Tu a dis ça sans vraiment y penser, par automatisme, presque, en te rappelant d'un vieux bouquin que tu avais lu au sujet du bouddhisme mahayana. Tu regrettes déjà le lieu commun que tu viens d'asséner. Tu sais qu'il n'apprécie que modérément l'image caricaturale que donnent de lui les mass médias.
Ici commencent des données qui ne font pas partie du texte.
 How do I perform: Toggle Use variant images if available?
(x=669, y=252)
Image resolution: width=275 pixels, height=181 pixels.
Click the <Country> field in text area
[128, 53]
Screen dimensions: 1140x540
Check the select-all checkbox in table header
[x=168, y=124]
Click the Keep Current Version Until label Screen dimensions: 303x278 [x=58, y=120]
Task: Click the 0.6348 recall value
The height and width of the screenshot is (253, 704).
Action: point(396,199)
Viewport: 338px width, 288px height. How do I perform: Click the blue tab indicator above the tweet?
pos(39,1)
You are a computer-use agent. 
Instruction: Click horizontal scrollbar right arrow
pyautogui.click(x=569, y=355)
Il sourit, se passe la main dans les cheveux, qu'il a longs et légèrement gras.


# Construire
Il reprend.
- Rien n'est figé. Le fatalisme diffus que nous assène quotidiennement la pensée dominante voudrait nous faire croire que le monde est ainsi qu'il devrait être. C'est là me semble t-il l'une des principales leçons de la musique populaire contemporaine. En tout état de cause, l'une de celle qui restera quand il ne restera plus rien de tout ce folklore à paillettes. De Robert Johnson à Johnny Rotten, tous les artistes un tant soit peu valables du vingtième siècle n'ont pas dit autre chose : le monde moderne reste à construire, si possible sur les cendres de l'ancien. Quoiqu'en disent aujourd'hui les états généraux du divertissement, distraire, vendre, surveiller, n'ont jamais été du domaine de l'art. Le monde que l'on nous demande d'accepter est faux.
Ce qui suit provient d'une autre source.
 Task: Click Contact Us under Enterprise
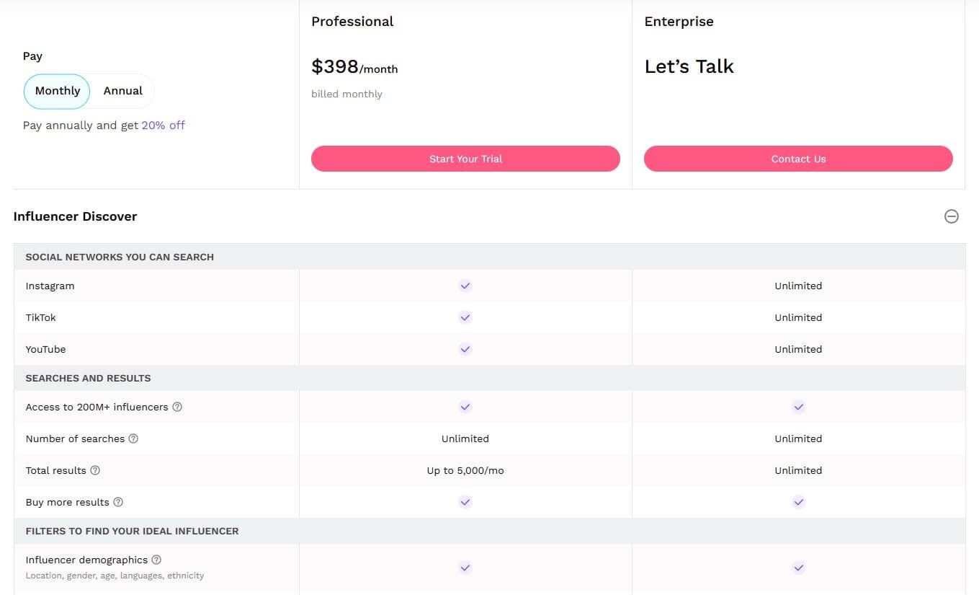(798, 159)
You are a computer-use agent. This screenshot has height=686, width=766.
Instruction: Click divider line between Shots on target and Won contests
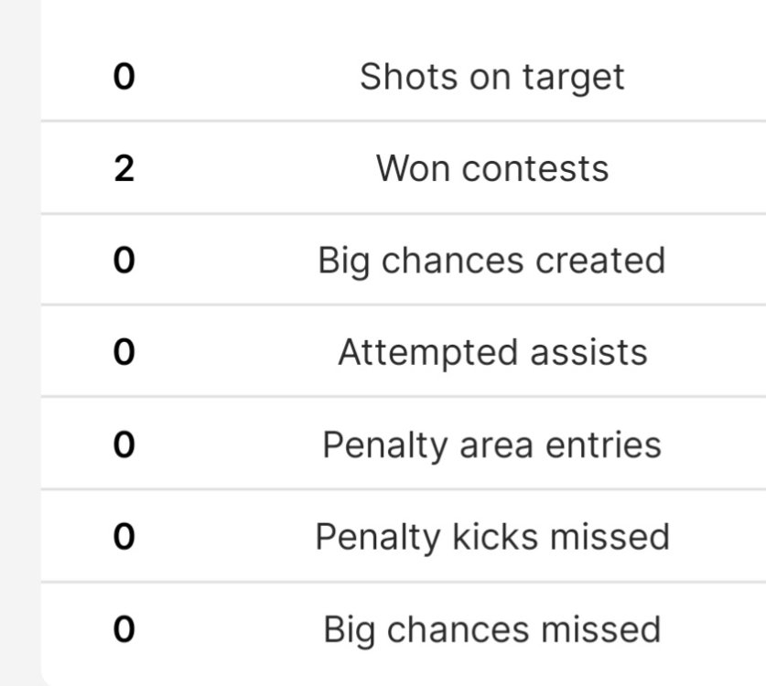[403, 121]
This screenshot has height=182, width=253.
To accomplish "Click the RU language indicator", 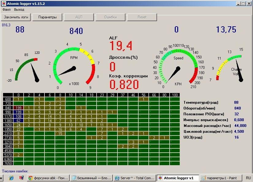I will point(248,178).
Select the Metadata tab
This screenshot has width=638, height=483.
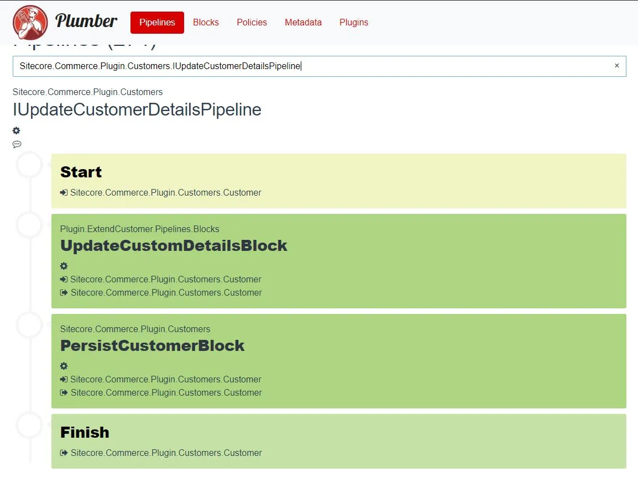pos(303,23)
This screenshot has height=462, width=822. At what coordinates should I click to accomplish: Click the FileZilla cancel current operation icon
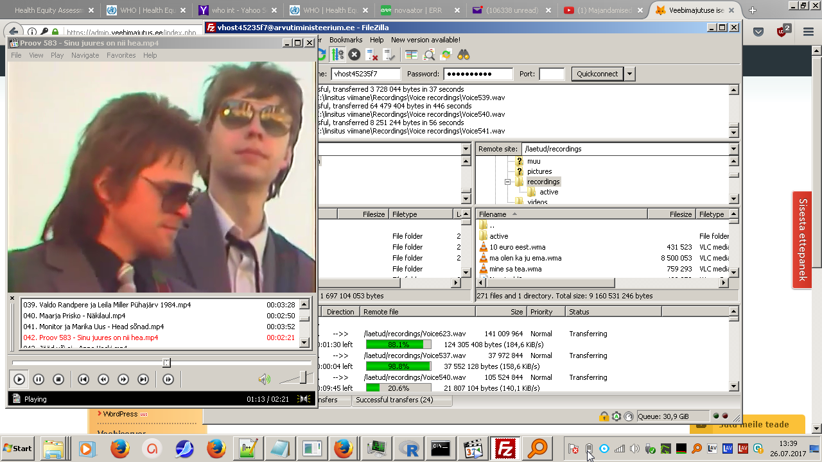pyautogui.click(x=354, y=55)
Il s'arrête de parler et te scrute derrière sa frange brune. Manifestement, il attend une réaction.


# Rêver
Chroniqueuse dans un hebdomadaire aux compromissions inversement proportionnelles aux nombres de nouveaux abonnés (les temps sont durs pour tout le monde, te redis-tu ironiquement), tu comprends certes ce qu'il raconte (toi aussi, tu as lu Greil Marcus et Thomas Pynchon), mais tu ne saisis pourtant pas où il veut en venir.
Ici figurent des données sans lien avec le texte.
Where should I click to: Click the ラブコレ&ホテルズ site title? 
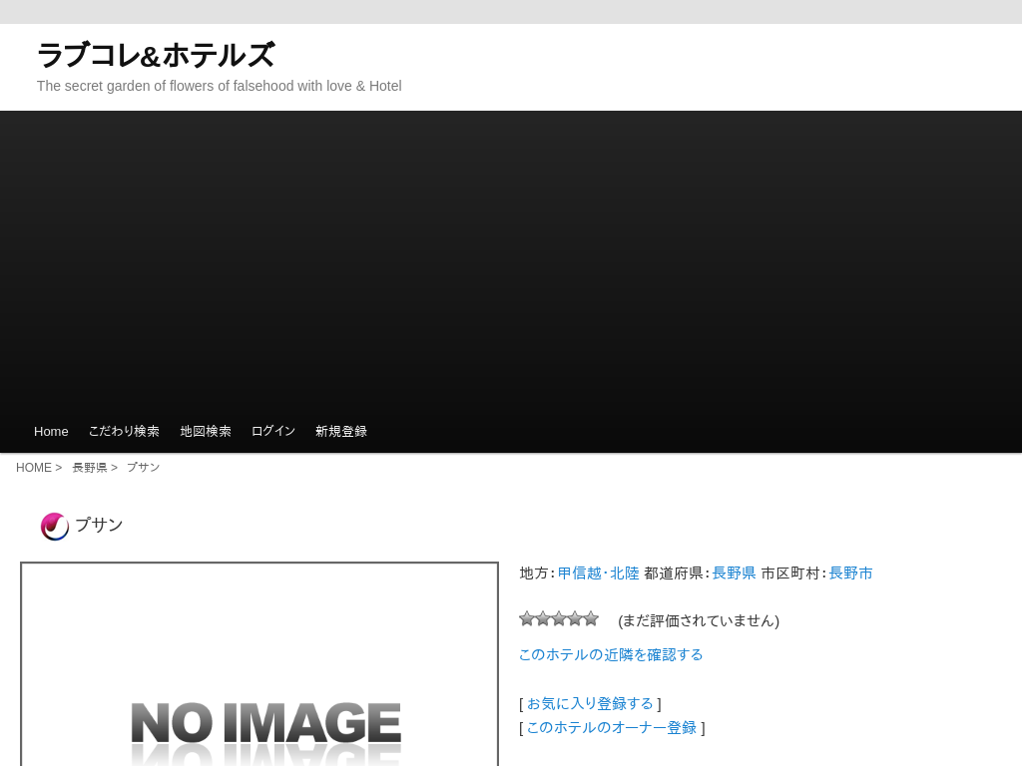[155, 56]
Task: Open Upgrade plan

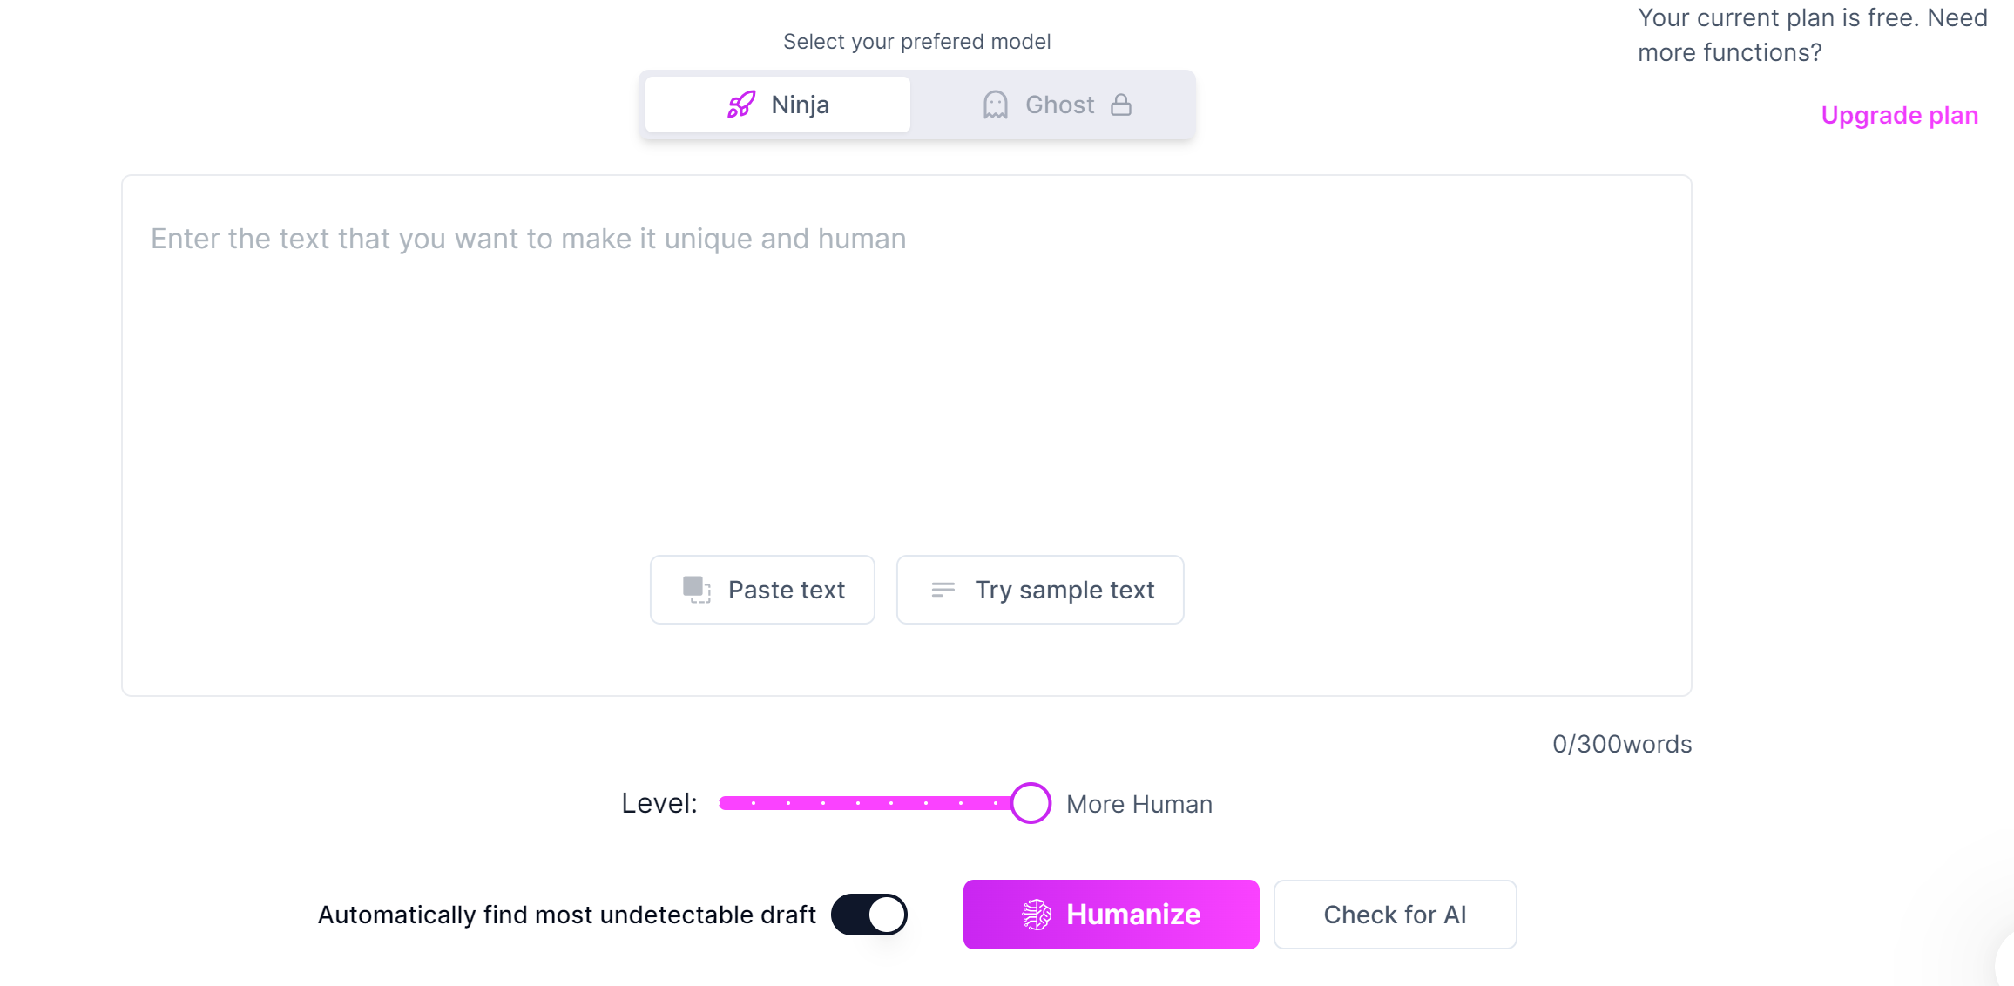Action: click(x=1899, y=114)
- Qu'attends-tu de moi, au juste ?
- Tu es rédactrice, non ? Je veux que tu écrives.
- Sur quoi ?
- Je veux que tu continues l'histoire.
Il te dévisage, et les deux Martinis que tu viens d'avaler durant la discussion donnent maintenant à son faciès décharné des allures d'angelot canaille.
- Quelle histoire ?
- Notre histoire. Ce que les lecteurs, devant leurs écrans scintillants, sont actuellement en train de découvrir.
Tu dégluties mais ta bouche est étrangement sèche.
- Le principe premier de l'évolution humaine est la création. Les accords sauvagement assénés par Neil Young dans Zuma ou la gouaille moqueuse de Dylan sur Blonde On Blonde réinventent tout, chaque jour. Une rêverie subjective qui détourne le monde, un laboratoire des changements potentiels, un discours sur le réel et le possible. L'art est la vie même. Ces " cinq digressions " ne sont qu'un préambule. Dis-toi que demain sera fait des mots que tu vas maintenant écrire. Rappelle-toi ce que disait le dadaïste Hugo Ball : " Il faudrait brûler les bibliothèques et n'en garder que ce que chacun a retenu par coeur. Alors commencerait un beau siècle de légendes ".


# Vomir
- La suite t'appartient, reprend-il. Et le lecteur compte sur toi. Ne l'ennuie pas.
Il se lève, se dirige vers le comptoir où il règle tes consommations. Lui n'a rien bu.
A la radio, une station diffuse un titre de Phil Collins. Tu te lèves à ton tour, et te diriges vers les toilettes. Là, Tu y soulèves le couvercle et la lunette d'un seul geste, et tu vomis. A l'extérieur, tu distingues ses pas qui s'éloignent puis disparaissent.
Tu as peur.
Tu te rappelles alors la phrase de Nick Tosches, dans " La main de Dante " : quand la crainte du danger nous retient, on ne vit pas. Ce n'est pas ce que nous faisons qui nous tue, c'est ce que nous ne faisons pas.